Bill bans drone use for collecting evidence without warrant


SANTA FE (AP) – A proposal that would ban the use of police drones from gathering evidence without a warrant in New Mexico cleared its first hurdle on Tuesday.

The Senate Public Affairs Committee voted 6-2 to move along the proposal.

The bill, sponsored by state Sen. Gerald Ortiz y Pino, D-Albuquerque, and Rep. Paul Pacheco, R-Albuquerque, would prevent unwarranted material from being used in court and would allow people targeted by drones to seek civil action.

The measure would not prohibit the use of a drone when “swift action is necessary to prevent imminent danger to life,” the bill states.

The move came as police departments in New Mexico consider using drones in investigations.

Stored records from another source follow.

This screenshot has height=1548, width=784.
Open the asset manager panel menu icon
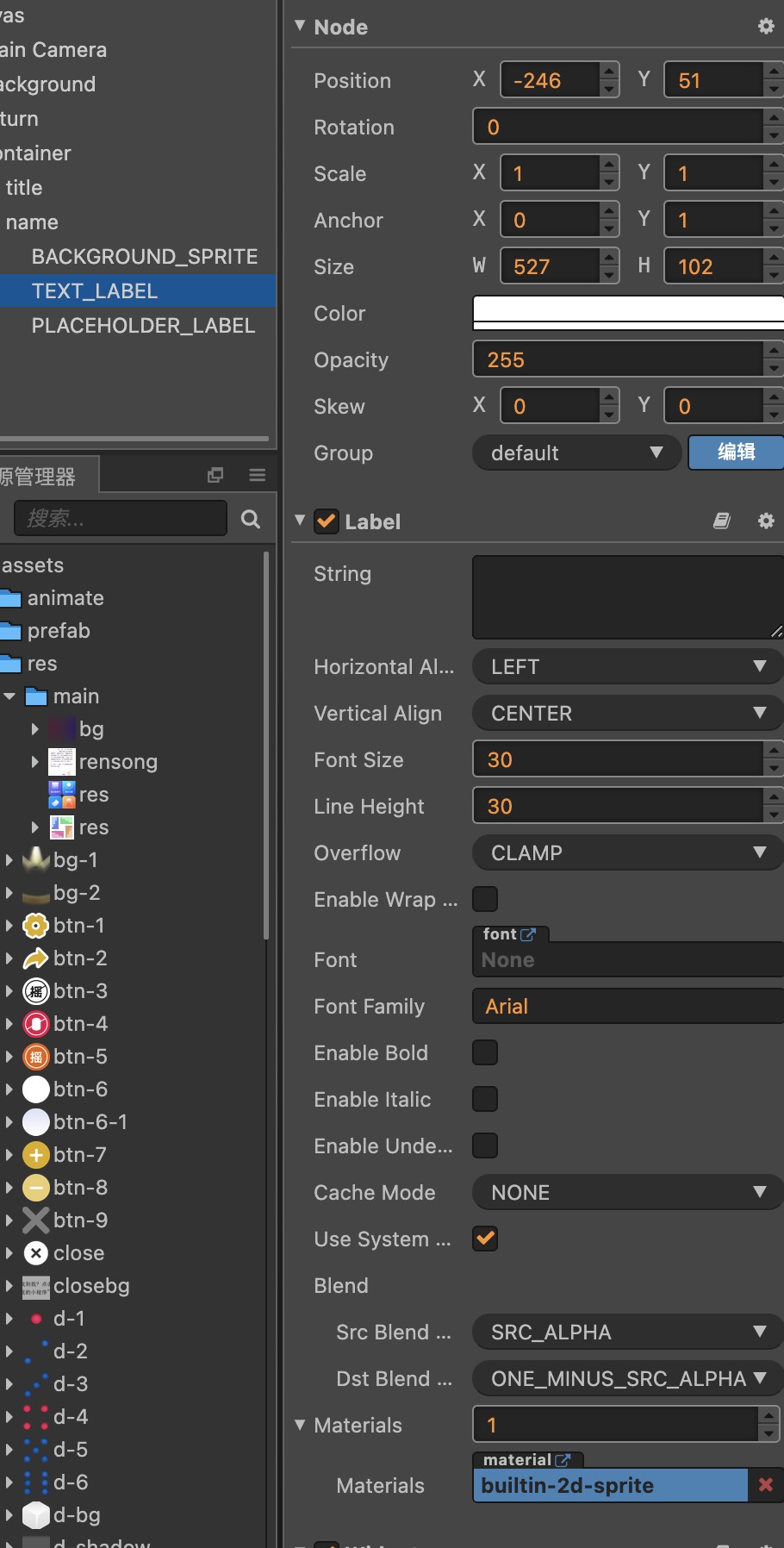pyautogui.click(x=257, y=475)
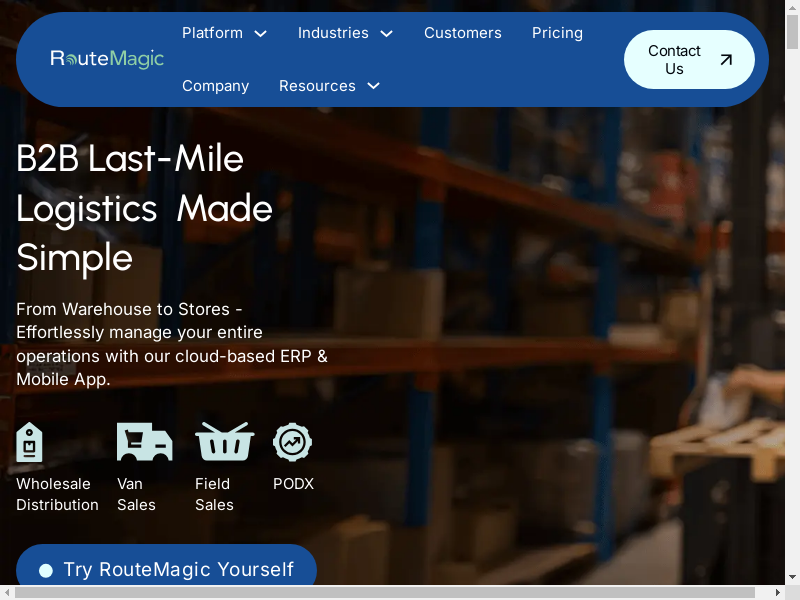Click the PODX gear chart icon
The width and height of the screenshot is (800, 600).
tap(293, 442)
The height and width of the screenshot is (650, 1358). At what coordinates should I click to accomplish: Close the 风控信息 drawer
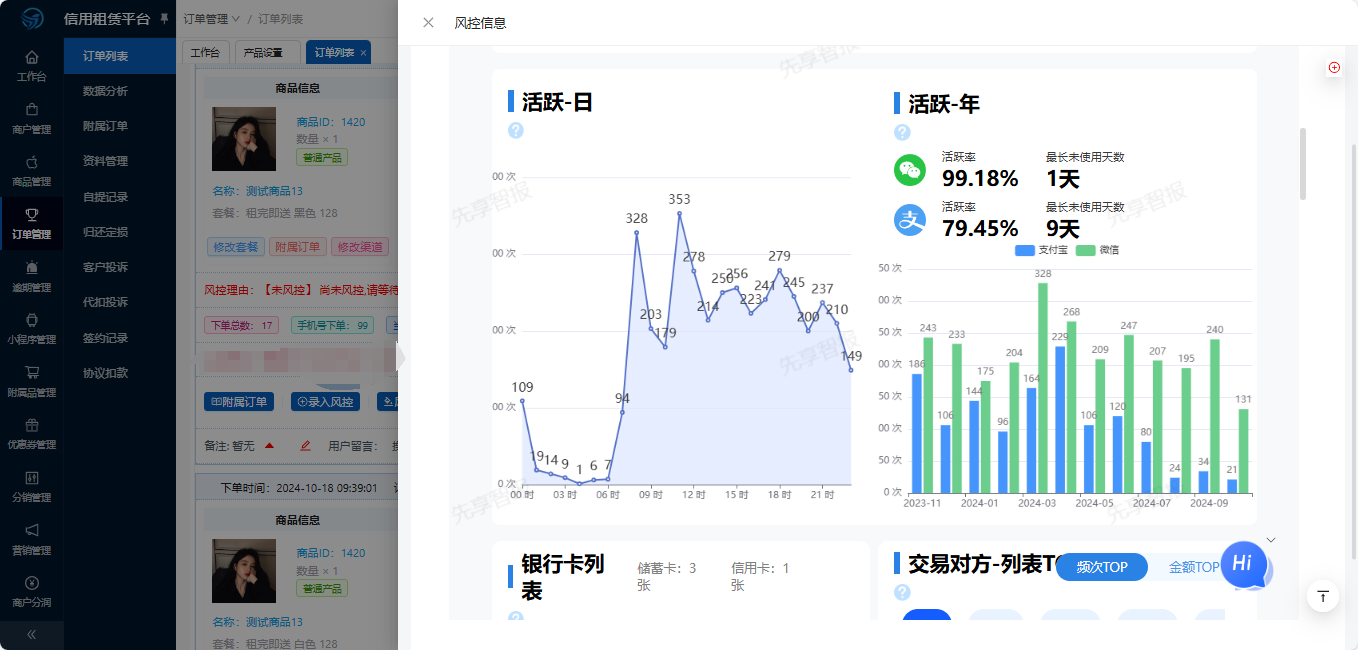tap(428, 22)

“It’s something we need to take a look at,” Ortiz y Pino said. The use of unregulated drones could pose a threat to property and privacy rights.

Sen. Craig Brandt, R-Rio Rancho, said he was concerned the proposal might hurt police by limiting the use of drones.

Earlier this week, the federal government proposed drone rules for aerial photography and mapping, crop monitoring, and inspections of cell towers, bridges and other tall structures.

The Federal Aviation Administration proposed requirements for commercial operators such as passing a knowledge test administered by the agency as well as a federal security check in order to fly small drones, defined as weighing less than 55 pounds.

It is likely to be two or three years before the rules are made final, but federal officials said that once they are in place the economic and safety benefits of unmanned aircraft are expected to be enormous.